Introduction: The commonly used Glasgow Coma Scale (GCS) score for assessing consciousness has several shortcomings, especially in intubated patients. Recently, the Full Outline UnResponsive Score (FOUR) has been validated as an alternative to the GCS due to its additional benefits in evaluating brainstem reflexes and respiratory patterns. The use of the FOUR score can overcome the shortcomings of the GCS and aid in prognosticating patients with altered sensorium. Aim: To compare the FOUR score with GCS score to find a better scoring system for predicting outcomes among children aged 3-12 years with non-traumatic causes of Altered Level Of Consciousness (ALOC) in the hospital. Materials and Methods: A prospective cohort study was conducted on a total of 100 children with ALOC in the Paediatric Intensive Care Unit (PICU) of Gandhi Medical College and Hospital, Telangana, from December 2020 to November 2021. FOUR and GCS assessments were performed simultaneously within two hours of admission. For statistical analysis, continuous variables are expressed as mean±standard deviations. The predictive values of the GCS score and FOUR score were established using the Receiver Operating Characteristic (ROC) curve, by calculating the Area Under the Curve (AUC) with a 95% Confidence Interval (CI).
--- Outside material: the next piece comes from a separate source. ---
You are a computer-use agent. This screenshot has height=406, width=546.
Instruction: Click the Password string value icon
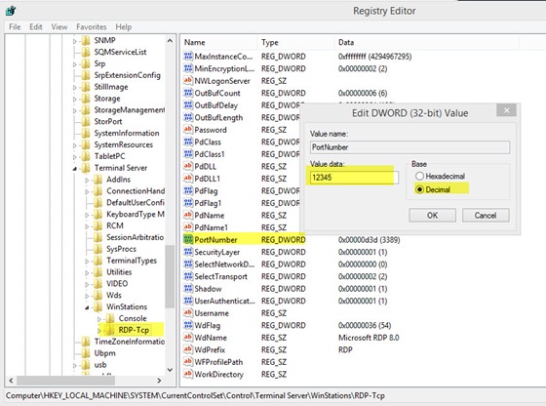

Results: The mean age of the study population was 7.3±5.2 years, and the mean duration of hospital stay was 7.5±6.74 days. In-hospital mortality was 34%, and the survival rate was 66%. The mean FOUR score for in-hospital mortality and survival was 8.47±3.01 and 12.24±1.46, respectively (p-value <0.001). The mean GCS scores were 11.35±1.64 in survivors and 7.45 ±2.63 in non-survivors (p-value <0.001). A FOUR score of <10 was associated with higher mortality than a FOUR score of >10 (p<00.05). The Area Under Curve (AUC) for the FOUR score was 0.862 with a 95% CI (0.774 to 0.95) in the ROC curve (p-value <0.001), and for the GCS score, the AUC was 0.822 with a 95% CI (0.723 to 0.92) and p-value <0.001. The FOUR Score has a higher AUC than the GCS in the ROC curve, indicating that the FOUR Score has better discrimination than the GCS in outcome assessment. Conclusion: FOUR score and GCS score were comparable for predicting outcomes in children with ALOC. However, the FOUR score showed better discrimination than the GCS; hence, the FOUR score can be used as an alternative tool to the GCS for prognosis.